La première pose ses bagages à la Comédie Poitou-Charentes, la seconde s’installe à la tête du CDN Nancy Lorraine. Entre ces deux nouvelles directrices, existent nombre de points communs, dont un lien fort avec les territoires. Elles ne s’étaient jamais rencontrées. Sceneweb les a réunies à distance pour cet entretien croisé.
Quel est votre état d’esprit à l’aube de vos prises de fonction ?
Pascale Daniel-Lacombe : Je suis exaltée et, en même temps, c’est un bouleversement qu’il faut apprivoiser, d’autant que le contexte n’est pas simple.
Julia Vidit : Je partage cet état émotionnel et ai aussi le souci d’être à la hauteur de la tâche qui m’incombe. Passer d’un travail en compagnie à la direction d’un CDN est un vrai bouleversement en matière d’équipe.
Pourquoi avoir souhaité prendre la tête d’un lieu ?
+ + + + + + +
Poursuivez, s'il vous plaît, l'entretien croisé avec les deux nouvelles directrices de théâtre en partant de sa dernière phrase.

[Éléments stockés]
+ + + + + + +
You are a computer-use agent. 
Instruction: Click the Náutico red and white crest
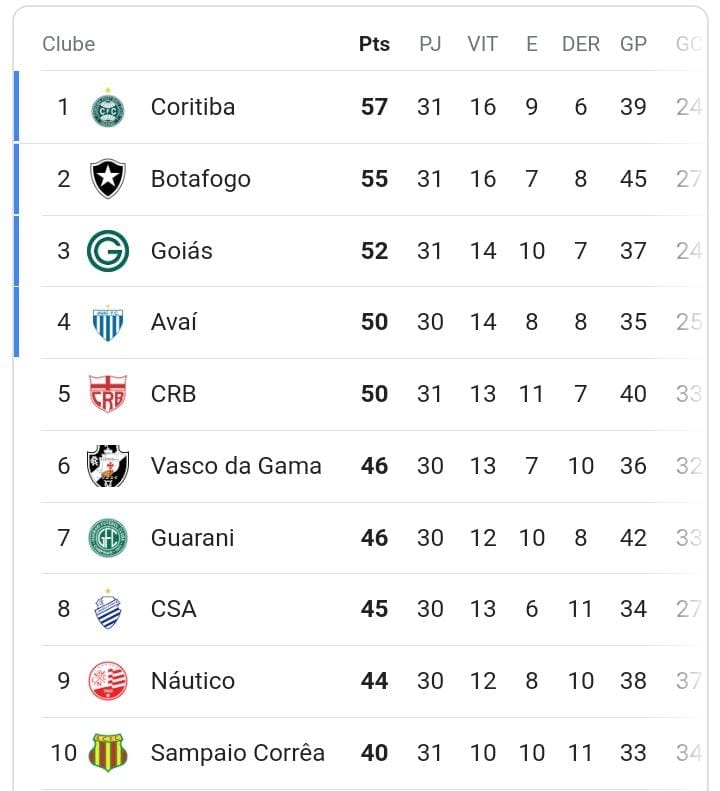[x=107, y=681]
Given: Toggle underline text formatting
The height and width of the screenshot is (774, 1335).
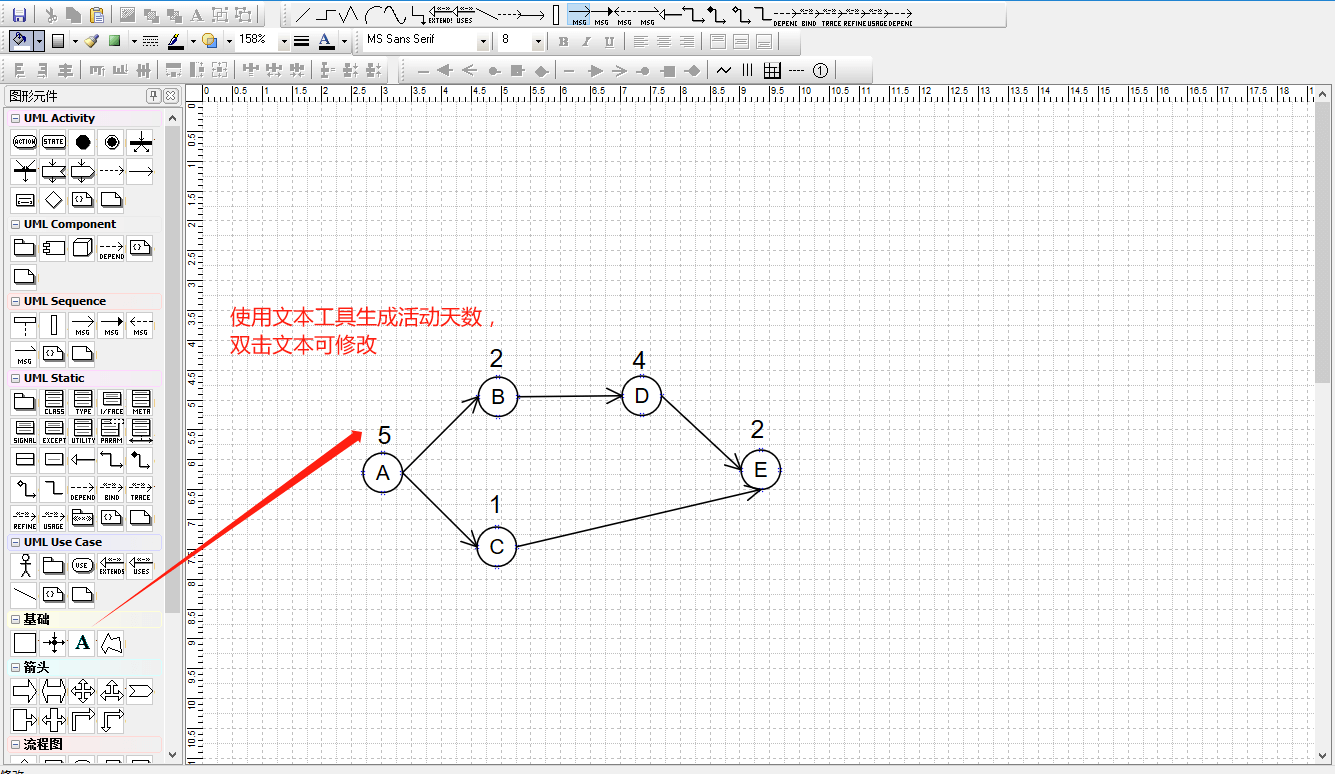Looking at the screenshot, I should coord(611,41).
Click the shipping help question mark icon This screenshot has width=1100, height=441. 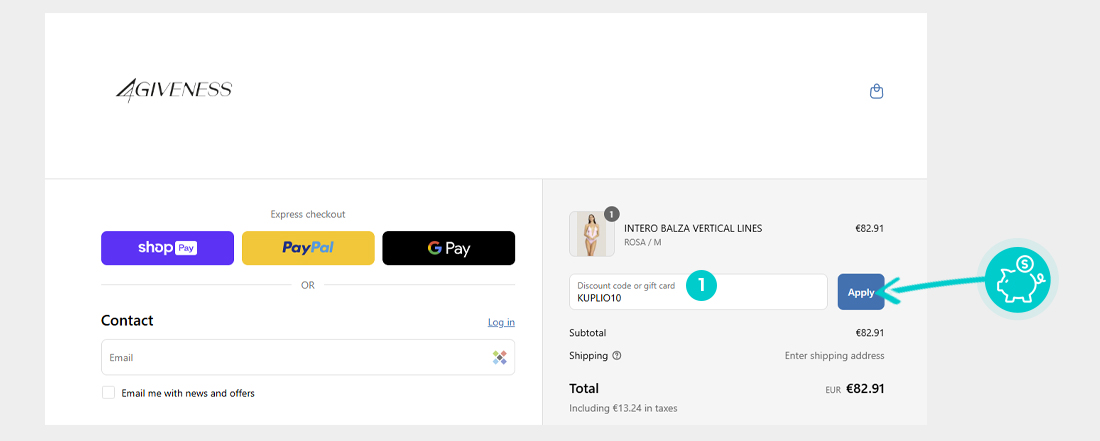pos(617,355)
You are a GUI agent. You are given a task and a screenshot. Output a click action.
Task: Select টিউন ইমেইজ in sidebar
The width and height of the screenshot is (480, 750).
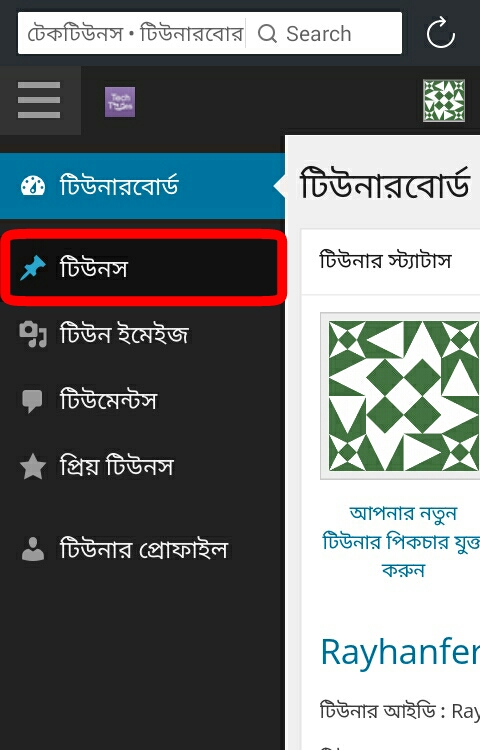pyautogui.click(x=142, y=334)
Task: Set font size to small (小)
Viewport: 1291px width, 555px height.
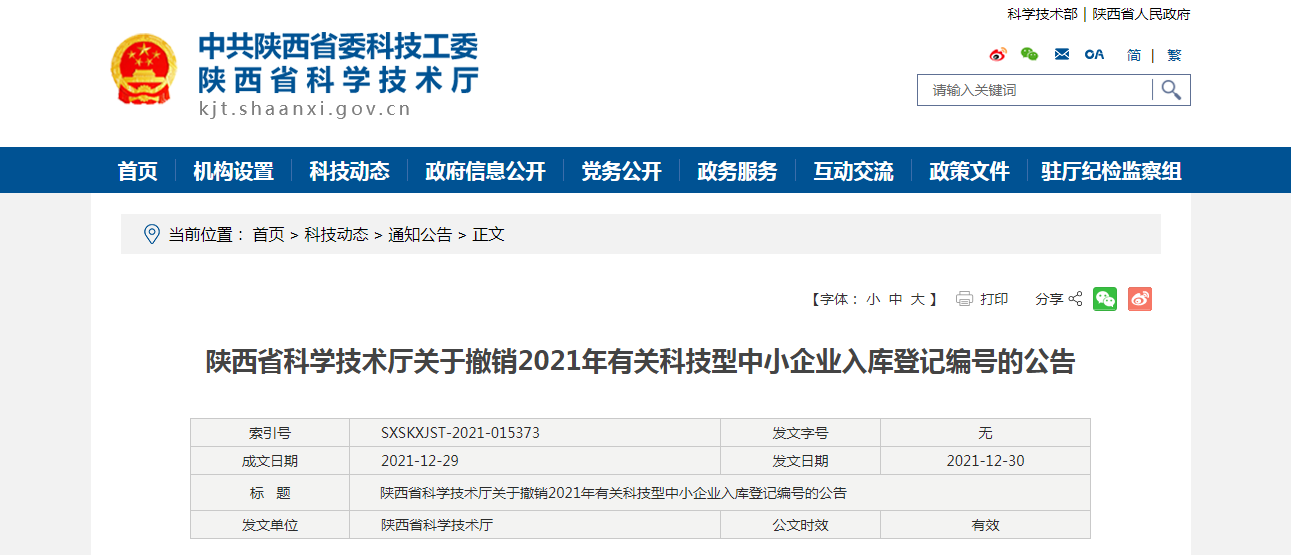Action: 873,299
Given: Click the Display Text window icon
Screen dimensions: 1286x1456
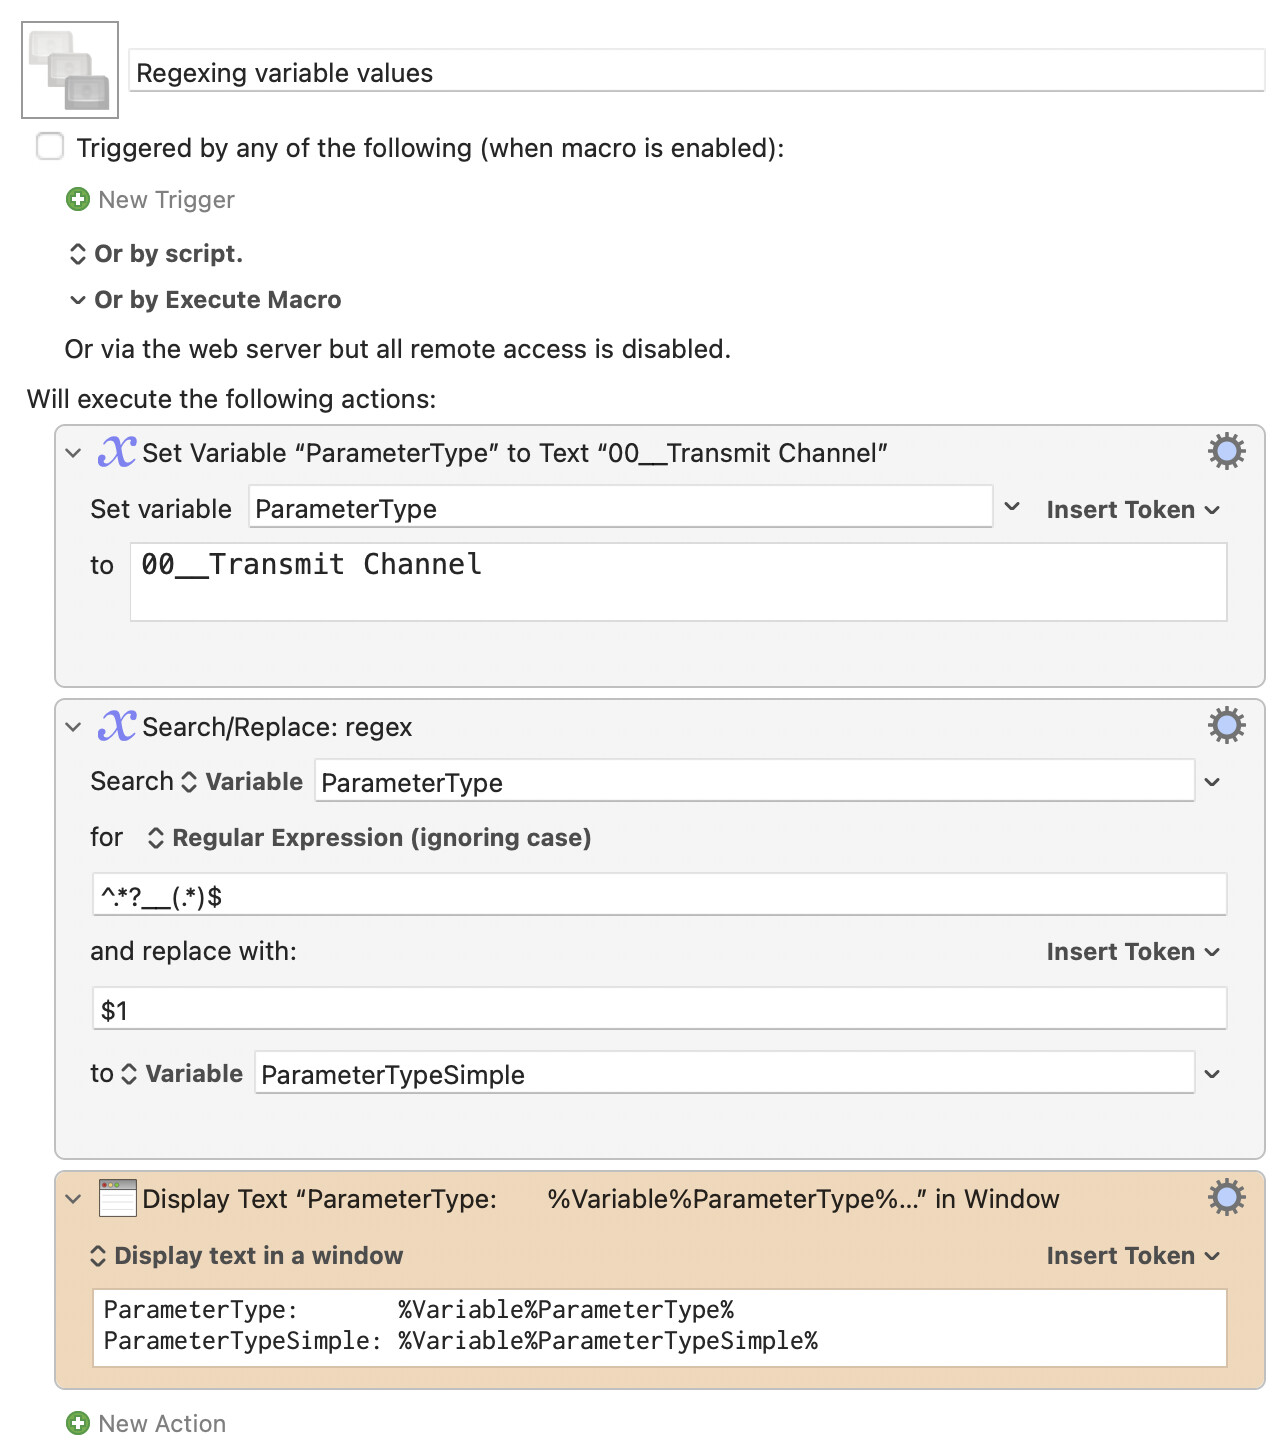Looking at the screenshot, I should point(117,1198).
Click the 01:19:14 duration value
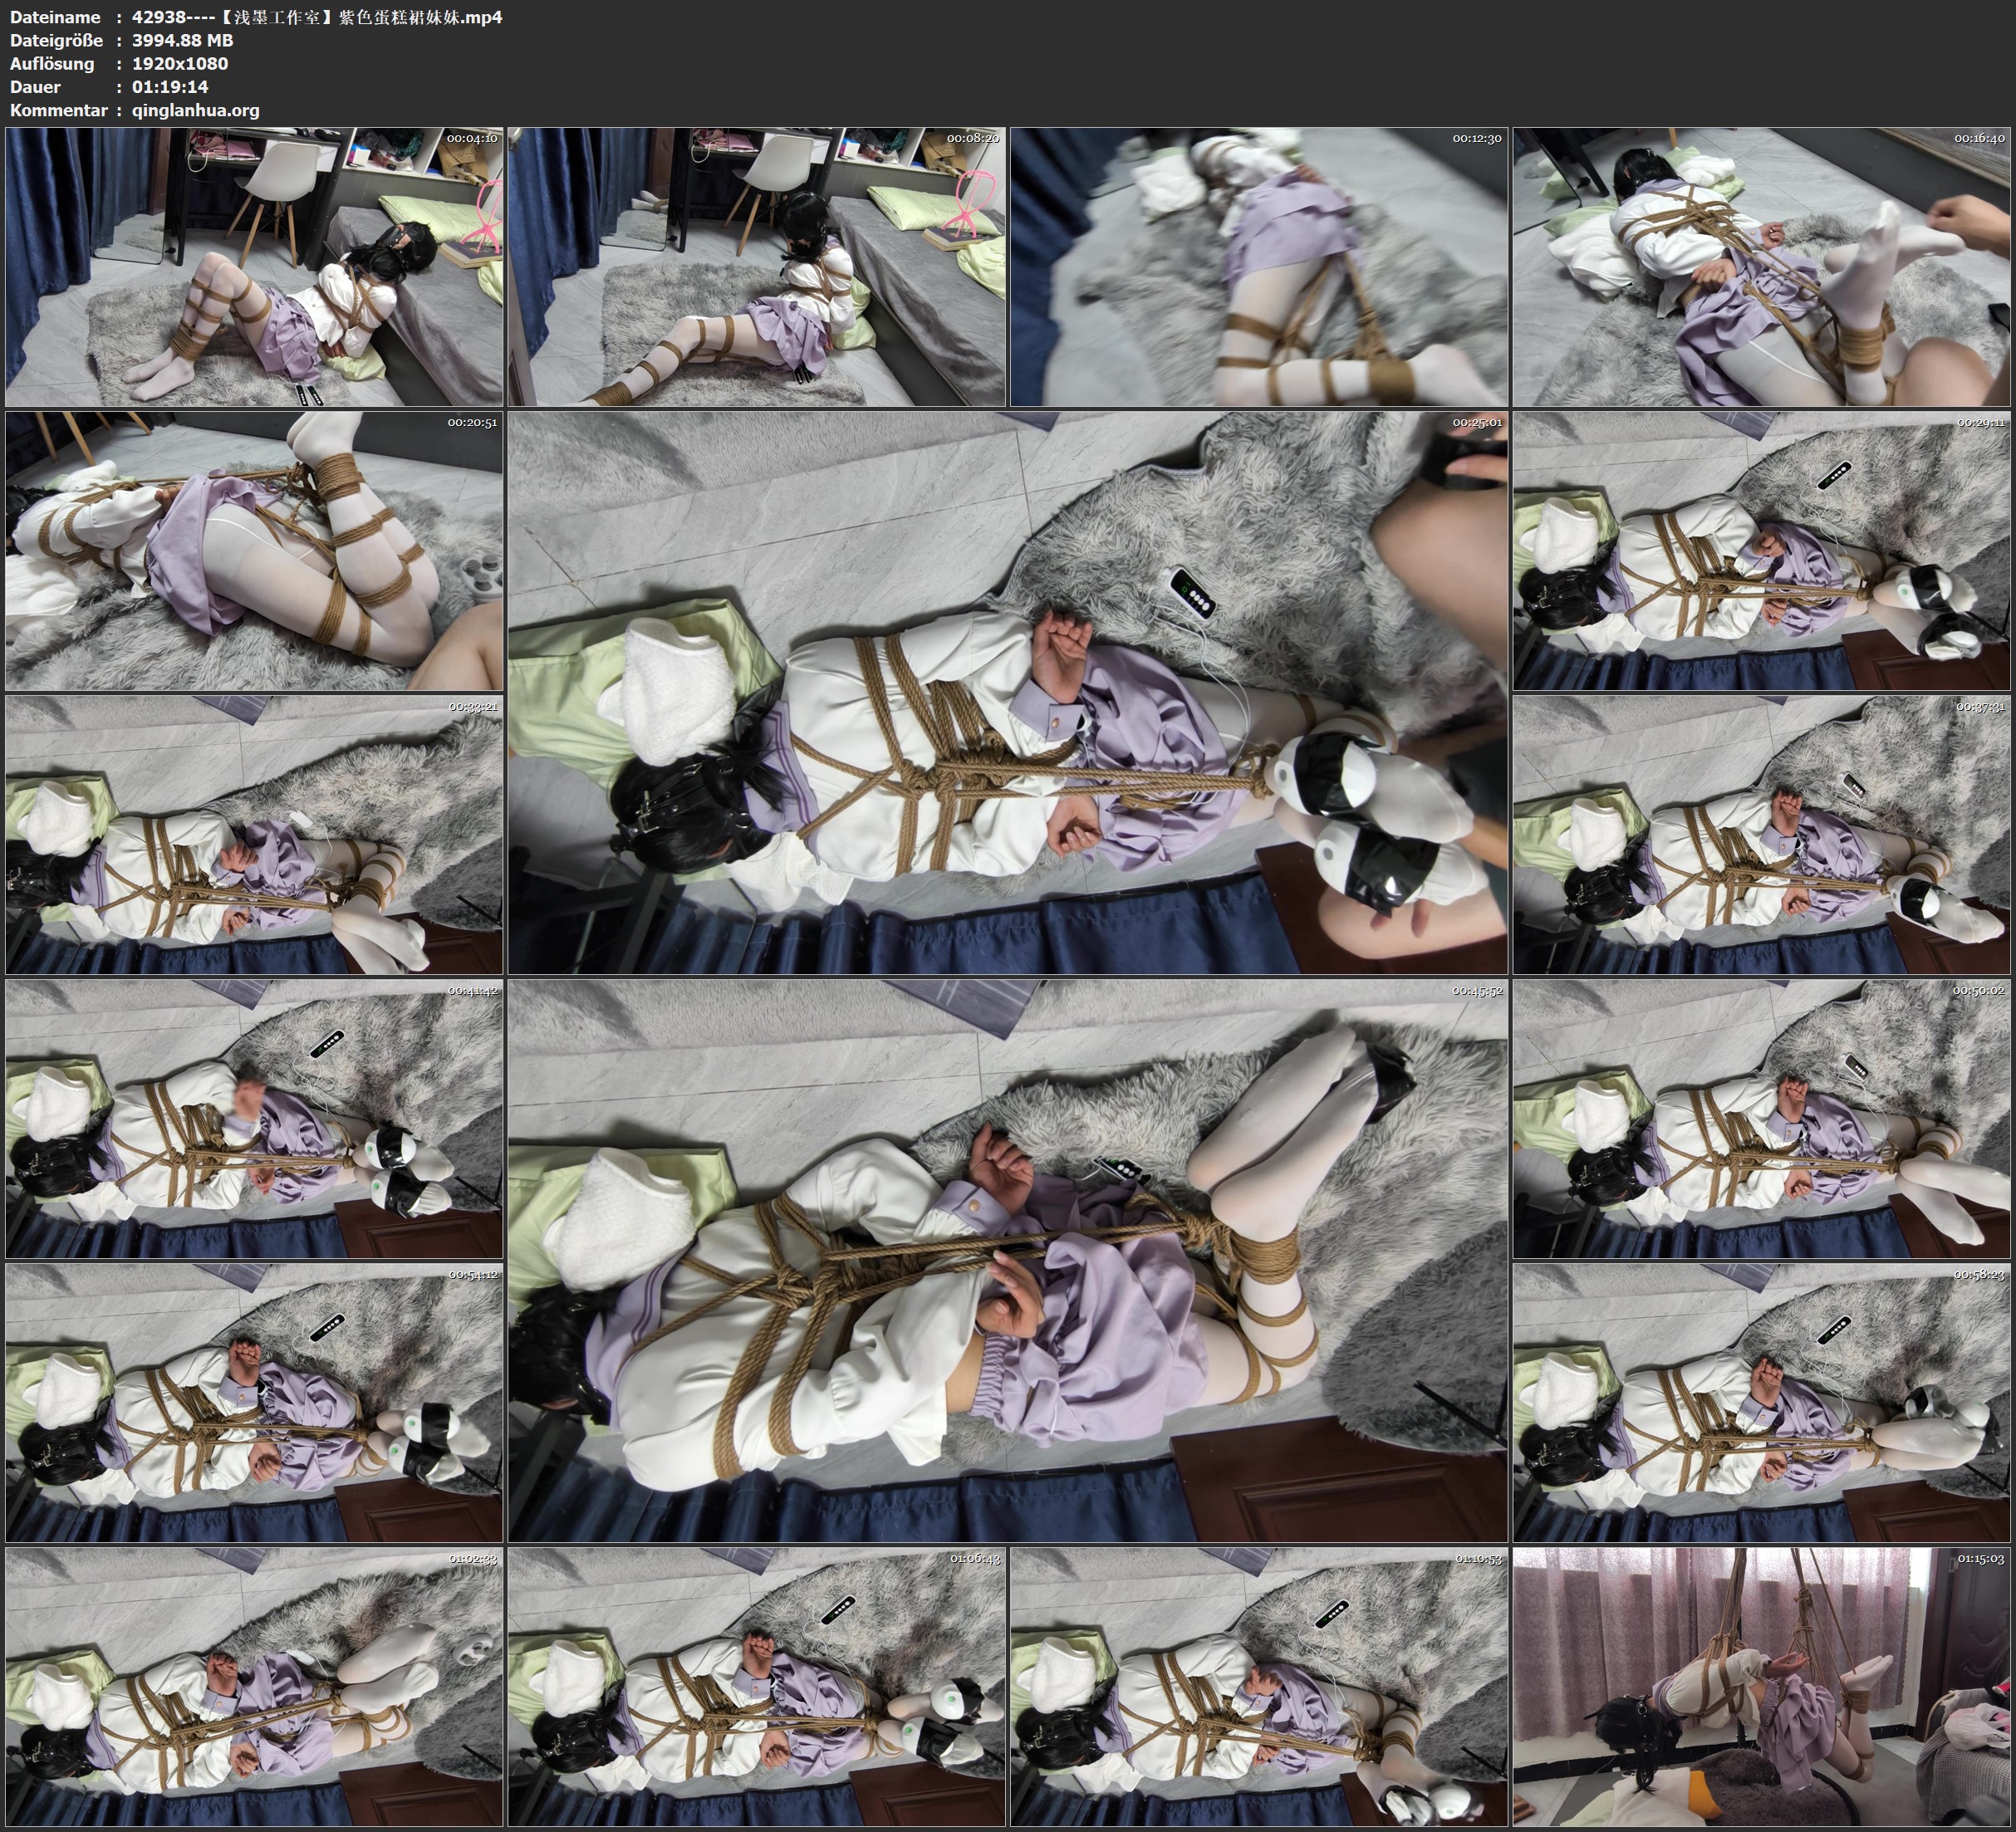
+ + + + + + +
Réponse à la consigne:
P.D.-L. : Cela fait vingt ans que je travaille avec la compagnie du Théâtre du Rivage sur le littoral de la Côte basque. Ensemble, nous avons existé de différentes manières. Nous avons fait nos débuts dans un petit village du Pays basque, puis nous sommes devenus nomades, avant d’être attachés à des lieux et de beaucoup bouger, notamment dans le réseau des scènes nationales. Après deux décennies, on cherche de nouveaux souffles, de nouveaux élans, à agrandir notre espace vital. Prendre la tête d’un CDN me permet de ressourcer ma propre vie artistique en travaillant pour d’autres que pour moi-même. Ces dernières années, j’ai toujours voulu ouvrir nos portes à d’autres artistes, mais ces relations sont parfois difficiles à installer de façon pérenne lorsqu’on est en compagnie. Or, la Comédie Poitou-Charentes, parce qu’elle n’a pas de lieu dédié, rend essentiel, encore plus qu’ailleurs, ces liens avec les artistes.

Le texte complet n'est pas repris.